At last, our court date was set, and when August 15th finally arrived, we were a tentative, yet happy group. We were unified at last . . . and then came "life after happily-ever-after". At this time three years ago, we were still so awkward as we were learning how to deal with the logistics of having a family of ten. Things rarely went smoothly, and six weeks after the adoption was finalized, I resigned from my job and became a desperately-needed stay at home mommy. I faced an onslought of issues that had not been dealt with, due to my absence from the home, but I put my game face on and began to wade into the deep, tackling things as best I could.

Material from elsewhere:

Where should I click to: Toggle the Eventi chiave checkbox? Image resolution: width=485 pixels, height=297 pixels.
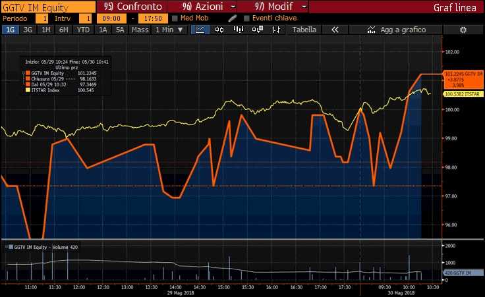pyautogui.click(x=247, y=18)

At this time three years ago, I was extremely over-whelmed, and was seriously (though very painfully) considering that it may have all been a big mistake. My edurance and my determination had been depleted during the previous five months, and I was just at this time beginning to get my first slippery grasp on just what a huge, life-altering decision we had made. I was not quite to the stage where I realized that I had actually "gotten in over my head", as the old saying goes, but I was not far from it. I was still clinging to an ever-dimming belief that I could rally my strength and make it through. It was not until I stopped working and began staying home that I passed through that very dark place, although that is a topic for another blog.
I am happy to report now, however, that the doubts and the confusion have completely disappeared, along with most of the issues that were so overwhelming in the beginning. In future blogs, I will discuss these things at length, but for now, suffice it to say that they are resolved and, as my husband sincerely remarked as we celebrated our third year together as a "Forever Family", I wouldn't have it any other way.